Can you write out every one of the records below word for word, leaving the pictures out?

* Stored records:
- - - - -

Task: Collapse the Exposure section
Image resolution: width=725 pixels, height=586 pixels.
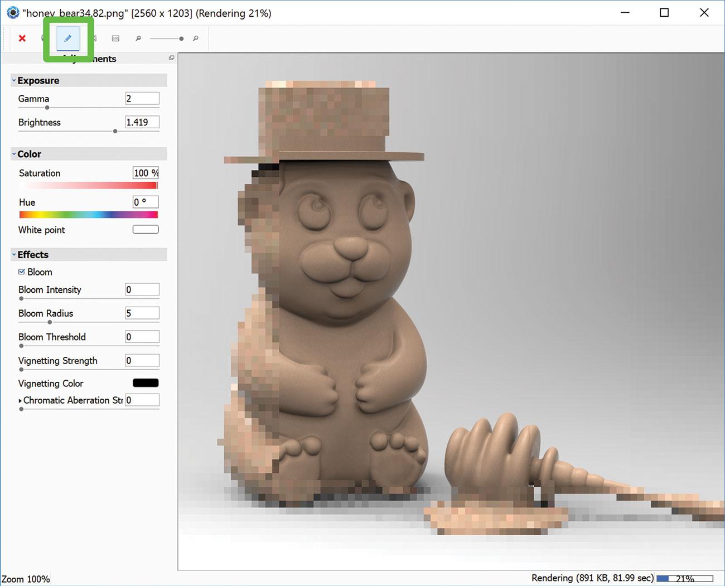Action: click(14, 80)
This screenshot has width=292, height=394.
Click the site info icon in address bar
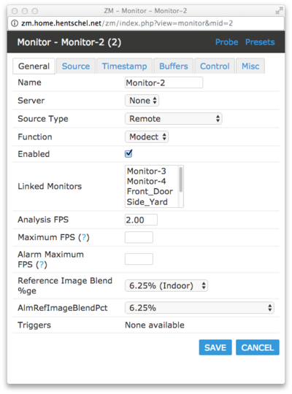15,23
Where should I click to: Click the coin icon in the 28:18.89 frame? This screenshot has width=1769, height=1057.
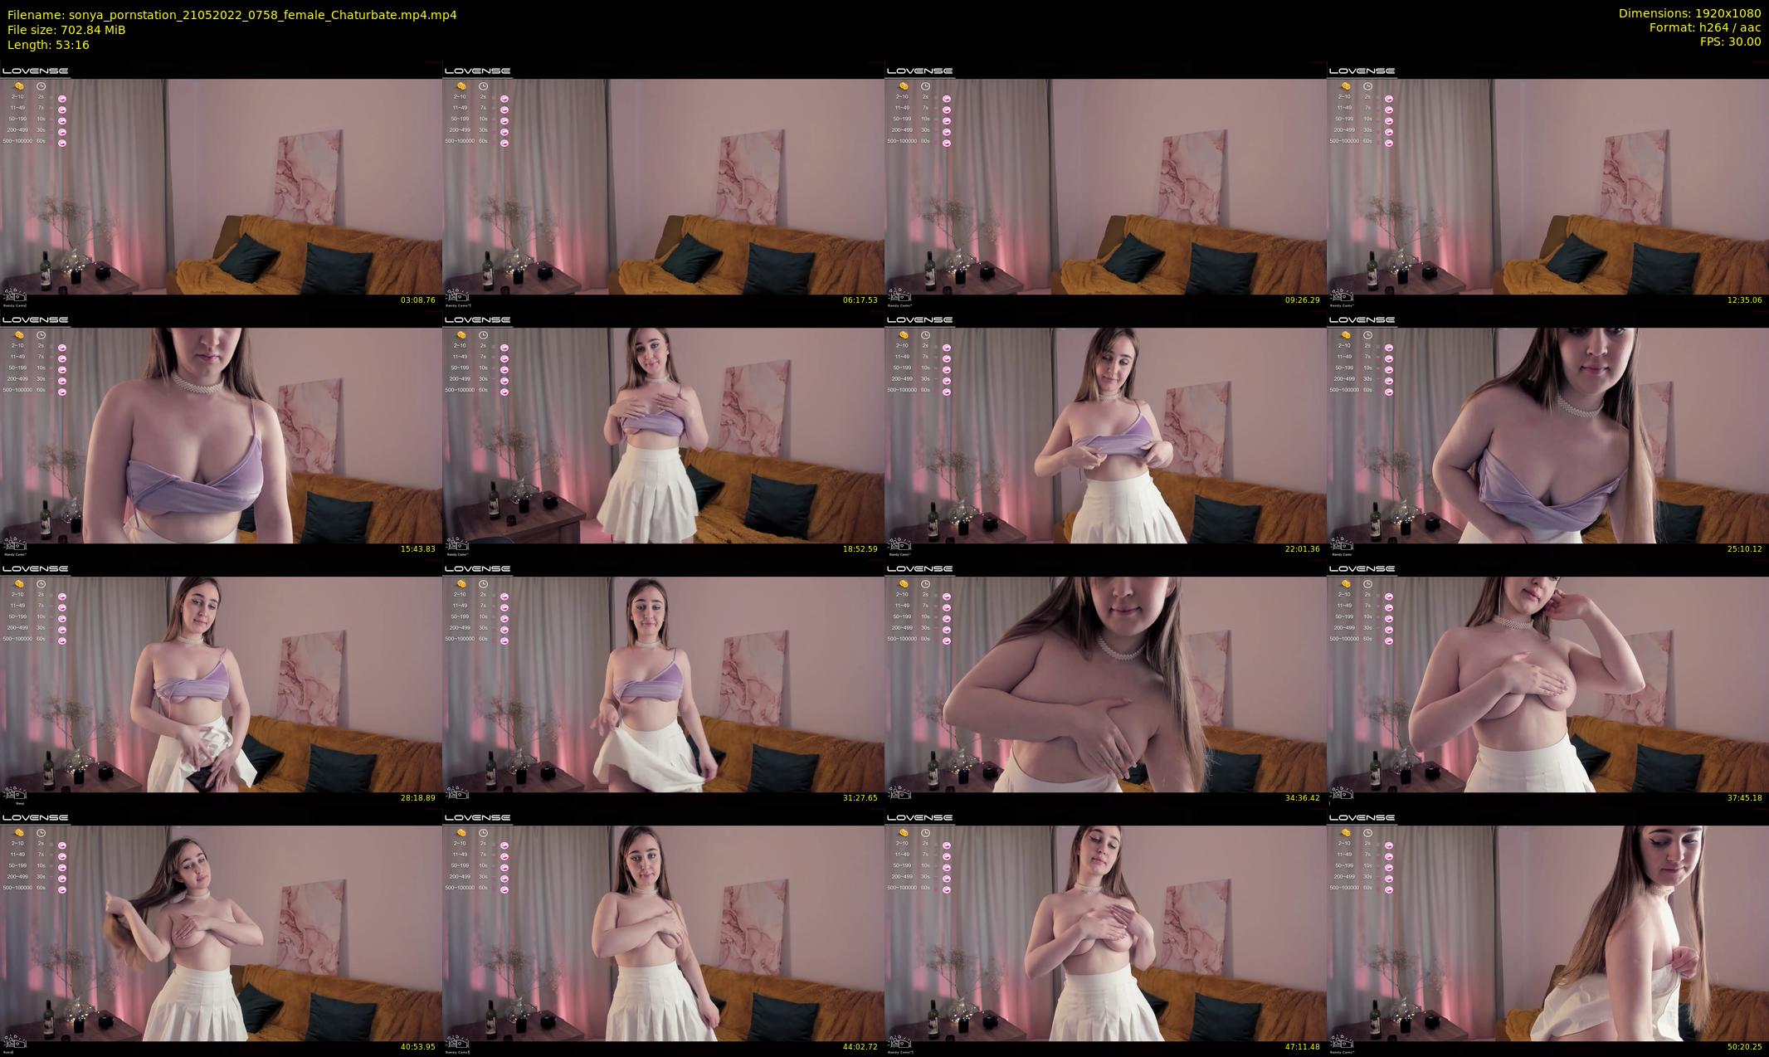(x=19, y=584)
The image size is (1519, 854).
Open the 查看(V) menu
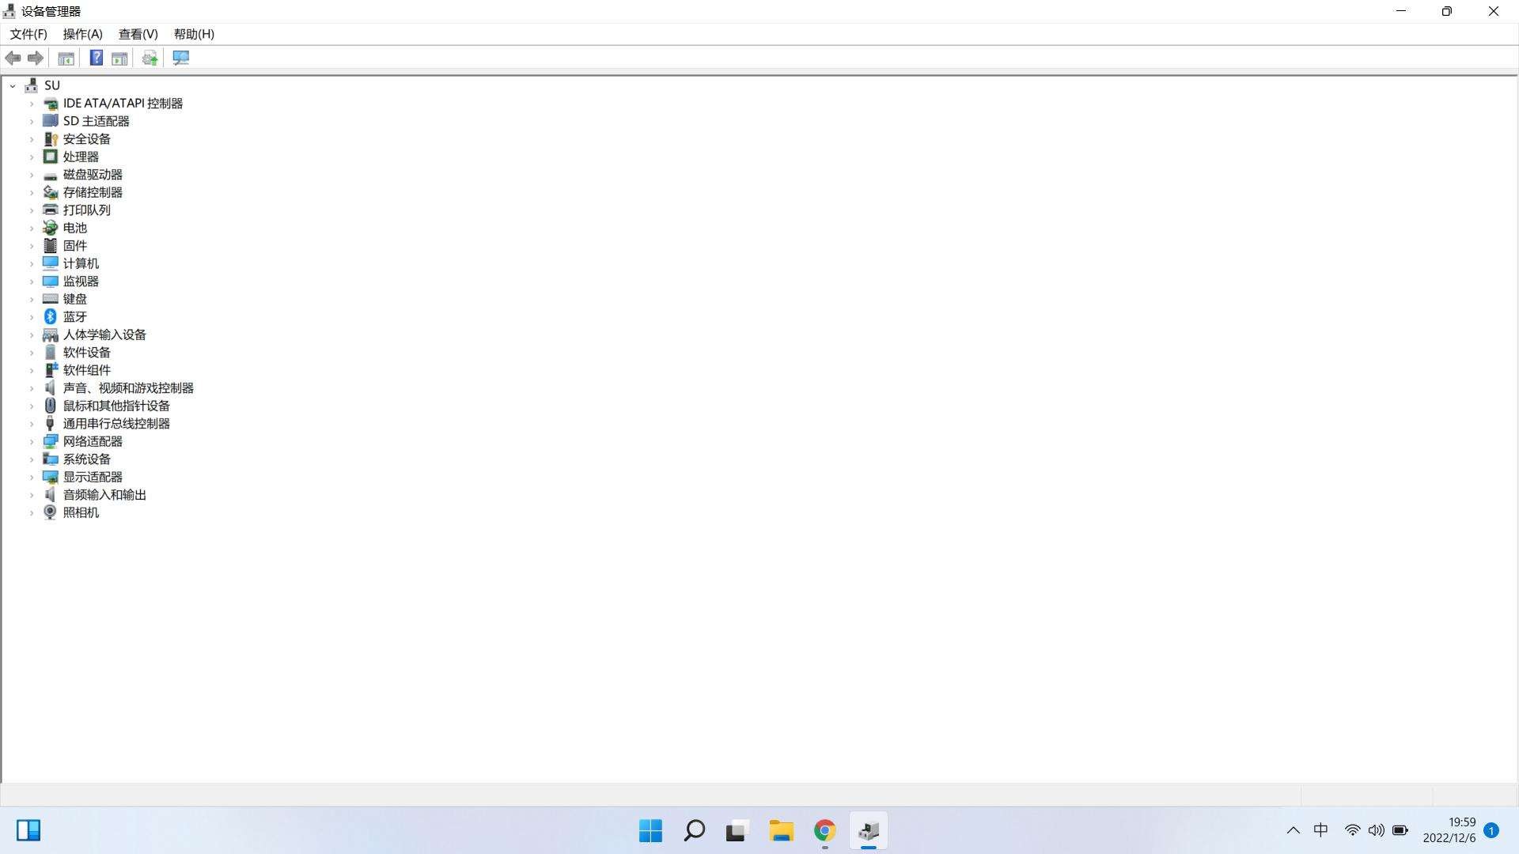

- - - - -

* Written solution:
Task: Collapse the Exposure section
Image resolution: width=725 pixels, height=586 pixels.
Action: click(14, 80)
This screenshot has width=292, height=394.
Click the site info icon in address bar
15,23
Where should I click to: Click the coin icon in the 28:18.89 frame? This screenshot has width=1769, height=1057.
(x=19, y=584)
The image size is (1519, 854).
Open the 查看(V) menu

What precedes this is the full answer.